*Task statement*.
Pull out every line below that contains the string "profile" and copy each one in full.

Element and text location data

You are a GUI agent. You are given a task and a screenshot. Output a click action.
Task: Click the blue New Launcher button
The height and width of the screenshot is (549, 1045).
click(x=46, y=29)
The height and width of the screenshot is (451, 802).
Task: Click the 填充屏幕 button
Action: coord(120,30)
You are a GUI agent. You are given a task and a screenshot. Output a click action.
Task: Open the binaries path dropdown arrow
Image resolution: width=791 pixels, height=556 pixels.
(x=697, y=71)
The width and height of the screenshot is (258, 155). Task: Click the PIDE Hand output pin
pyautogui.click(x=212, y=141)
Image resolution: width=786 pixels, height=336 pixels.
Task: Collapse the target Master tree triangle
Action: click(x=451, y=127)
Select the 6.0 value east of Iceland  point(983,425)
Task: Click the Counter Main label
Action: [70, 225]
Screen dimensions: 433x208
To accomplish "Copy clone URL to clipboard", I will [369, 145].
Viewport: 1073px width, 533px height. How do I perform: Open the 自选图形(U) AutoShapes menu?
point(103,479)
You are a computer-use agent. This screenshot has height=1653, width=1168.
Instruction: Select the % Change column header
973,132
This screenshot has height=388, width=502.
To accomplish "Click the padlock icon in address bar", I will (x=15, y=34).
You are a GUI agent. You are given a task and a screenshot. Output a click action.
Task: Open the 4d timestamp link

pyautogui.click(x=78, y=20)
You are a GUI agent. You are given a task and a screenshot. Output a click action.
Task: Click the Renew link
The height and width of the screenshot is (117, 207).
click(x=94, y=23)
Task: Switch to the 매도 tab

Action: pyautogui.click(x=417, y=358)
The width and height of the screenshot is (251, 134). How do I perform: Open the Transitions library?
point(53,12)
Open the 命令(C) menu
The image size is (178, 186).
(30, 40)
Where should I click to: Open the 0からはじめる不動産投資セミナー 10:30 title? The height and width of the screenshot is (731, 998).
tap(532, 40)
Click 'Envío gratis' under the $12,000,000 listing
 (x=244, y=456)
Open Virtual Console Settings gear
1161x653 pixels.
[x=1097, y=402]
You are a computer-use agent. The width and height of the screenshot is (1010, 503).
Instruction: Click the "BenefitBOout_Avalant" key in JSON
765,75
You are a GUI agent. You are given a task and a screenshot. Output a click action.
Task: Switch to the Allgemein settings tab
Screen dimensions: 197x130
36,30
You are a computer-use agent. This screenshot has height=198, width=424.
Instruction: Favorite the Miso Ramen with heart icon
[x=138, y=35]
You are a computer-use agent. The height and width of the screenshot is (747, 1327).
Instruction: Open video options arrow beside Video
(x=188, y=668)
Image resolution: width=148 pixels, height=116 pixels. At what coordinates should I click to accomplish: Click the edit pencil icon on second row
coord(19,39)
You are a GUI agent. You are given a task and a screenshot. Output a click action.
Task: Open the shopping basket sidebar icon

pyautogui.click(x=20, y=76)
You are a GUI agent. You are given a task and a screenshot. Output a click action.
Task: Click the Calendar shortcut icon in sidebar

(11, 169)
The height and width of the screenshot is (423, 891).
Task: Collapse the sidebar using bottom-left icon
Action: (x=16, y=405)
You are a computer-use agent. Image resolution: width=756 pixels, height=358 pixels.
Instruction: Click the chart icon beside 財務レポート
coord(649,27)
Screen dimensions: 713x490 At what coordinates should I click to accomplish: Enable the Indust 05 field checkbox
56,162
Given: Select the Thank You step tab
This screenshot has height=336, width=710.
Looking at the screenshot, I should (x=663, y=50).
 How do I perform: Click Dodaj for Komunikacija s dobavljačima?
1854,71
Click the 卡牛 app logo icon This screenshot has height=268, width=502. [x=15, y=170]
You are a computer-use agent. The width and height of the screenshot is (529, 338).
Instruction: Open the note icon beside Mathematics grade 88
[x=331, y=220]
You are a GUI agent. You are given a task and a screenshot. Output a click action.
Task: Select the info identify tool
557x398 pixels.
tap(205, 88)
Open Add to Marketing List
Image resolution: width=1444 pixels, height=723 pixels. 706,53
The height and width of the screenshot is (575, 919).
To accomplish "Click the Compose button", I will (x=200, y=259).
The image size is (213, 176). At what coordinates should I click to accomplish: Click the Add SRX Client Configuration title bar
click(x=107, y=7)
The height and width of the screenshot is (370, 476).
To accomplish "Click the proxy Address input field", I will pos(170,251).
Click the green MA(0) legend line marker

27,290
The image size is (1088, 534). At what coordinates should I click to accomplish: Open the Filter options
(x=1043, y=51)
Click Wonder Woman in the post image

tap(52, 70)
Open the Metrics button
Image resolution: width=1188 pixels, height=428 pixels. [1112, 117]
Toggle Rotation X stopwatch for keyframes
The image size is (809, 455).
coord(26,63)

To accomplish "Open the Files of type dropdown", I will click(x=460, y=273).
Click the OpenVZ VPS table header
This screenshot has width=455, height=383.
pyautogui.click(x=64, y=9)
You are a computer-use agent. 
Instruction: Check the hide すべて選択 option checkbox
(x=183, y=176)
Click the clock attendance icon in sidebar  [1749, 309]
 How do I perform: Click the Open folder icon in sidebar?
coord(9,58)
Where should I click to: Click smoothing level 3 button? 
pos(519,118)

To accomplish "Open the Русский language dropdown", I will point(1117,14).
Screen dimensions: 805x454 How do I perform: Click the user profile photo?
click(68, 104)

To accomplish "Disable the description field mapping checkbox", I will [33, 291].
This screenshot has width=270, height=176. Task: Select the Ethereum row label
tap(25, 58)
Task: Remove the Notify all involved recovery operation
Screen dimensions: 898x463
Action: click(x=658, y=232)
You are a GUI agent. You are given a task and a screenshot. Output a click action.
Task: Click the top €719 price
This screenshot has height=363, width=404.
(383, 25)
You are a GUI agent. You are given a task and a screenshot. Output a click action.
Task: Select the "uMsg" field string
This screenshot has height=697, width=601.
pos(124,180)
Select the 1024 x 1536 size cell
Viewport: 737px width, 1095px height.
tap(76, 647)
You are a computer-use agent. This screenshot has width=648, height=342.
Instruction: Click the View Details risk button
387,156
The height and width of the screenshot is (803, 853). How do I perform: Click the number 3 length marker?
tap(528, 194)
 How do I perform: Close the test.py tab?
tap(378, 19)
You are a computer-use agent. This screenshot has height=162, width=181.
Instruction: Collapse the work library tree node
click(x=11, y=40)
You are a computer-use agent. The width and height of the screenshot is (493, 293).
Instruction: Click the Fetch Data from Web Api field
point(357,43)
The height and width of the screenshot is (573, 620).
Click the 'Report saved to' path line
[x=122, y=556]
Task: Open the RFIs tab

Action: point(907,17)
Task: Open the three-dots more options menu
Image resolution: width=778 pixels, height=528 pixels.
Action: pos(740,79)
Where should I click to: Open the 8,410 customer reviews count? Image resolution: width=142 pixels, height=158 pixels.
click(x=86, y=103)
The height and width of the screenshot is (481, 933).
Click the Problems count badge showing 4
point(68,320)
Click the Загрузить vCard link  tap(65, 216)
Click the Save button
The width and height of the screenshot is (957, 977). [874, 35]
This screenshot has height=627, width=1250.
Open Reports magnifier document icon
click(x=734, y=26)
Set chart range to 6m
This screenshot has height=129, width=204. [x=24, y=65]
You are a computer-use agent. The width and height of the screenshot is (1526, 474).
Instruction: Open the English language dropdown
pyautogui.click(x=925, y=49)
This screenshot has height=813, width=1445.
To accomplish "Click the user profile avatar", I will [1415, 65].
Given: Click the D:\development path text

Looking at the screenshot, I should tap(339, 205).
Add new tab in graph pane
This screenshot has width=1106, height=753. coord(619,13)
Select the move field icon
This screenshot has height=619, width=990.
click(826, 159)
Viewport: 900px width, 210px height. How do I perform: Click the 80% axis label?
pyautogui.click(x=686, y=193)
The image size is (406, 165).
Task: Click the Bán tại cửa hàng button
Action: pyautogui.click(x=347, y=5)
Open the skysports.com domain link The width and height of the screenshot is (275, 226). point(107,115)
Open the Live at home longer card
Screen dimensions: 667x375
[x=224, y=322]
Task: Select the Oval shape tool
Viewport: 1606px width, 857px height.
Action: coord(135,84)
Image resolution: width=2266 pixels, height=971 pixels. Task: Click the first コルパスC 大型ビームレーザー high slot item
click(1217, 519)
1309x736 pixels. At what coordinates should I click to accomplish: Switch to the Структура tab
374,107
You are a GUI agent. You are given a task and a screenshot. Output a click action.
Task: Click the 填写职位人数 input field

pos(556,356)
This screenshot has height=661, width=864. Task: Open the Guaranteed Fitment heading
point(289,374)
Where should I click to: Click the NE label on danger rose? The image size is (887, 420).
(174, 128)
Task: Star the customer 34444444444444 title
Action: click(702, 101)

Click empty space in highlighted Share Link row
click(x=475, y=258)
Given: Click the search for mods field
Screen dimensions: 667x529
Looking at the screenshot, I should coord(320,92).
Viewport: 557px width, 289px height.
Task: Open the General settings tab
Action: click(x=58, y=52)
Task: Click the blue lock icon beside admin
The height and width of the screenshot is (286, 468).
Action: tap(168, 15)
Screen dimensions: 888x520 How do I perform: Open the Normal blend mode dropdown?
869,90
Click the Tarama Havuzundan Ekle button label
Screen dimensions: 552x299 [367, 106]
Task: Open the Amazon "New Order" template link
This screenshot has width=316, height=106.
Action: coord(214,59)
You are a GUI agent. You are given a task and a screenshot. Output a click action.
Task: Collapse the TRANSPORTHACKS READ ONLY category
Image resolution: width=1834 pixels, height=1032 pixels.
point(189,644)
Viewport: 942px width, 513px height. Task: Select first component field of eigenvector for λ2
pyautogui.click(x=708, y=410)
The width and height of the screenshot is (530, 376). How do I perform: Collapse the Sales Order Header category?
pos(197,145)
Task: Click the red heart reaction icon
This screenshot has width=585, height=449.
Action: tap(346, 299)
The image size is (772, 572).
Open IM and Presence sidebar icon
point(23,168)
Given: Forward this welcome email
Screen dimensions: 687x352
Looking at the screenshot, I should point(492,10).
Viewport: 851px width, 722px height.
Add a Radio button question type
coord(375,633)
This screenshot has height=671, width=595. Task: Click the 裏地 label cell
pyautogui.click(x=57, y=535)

*Output for this exercise*.
Screen dimensions: 805x454 How do I perform: Click the user profile photo?
To accomplish "Click the user profile avatar", I will [1415, 65].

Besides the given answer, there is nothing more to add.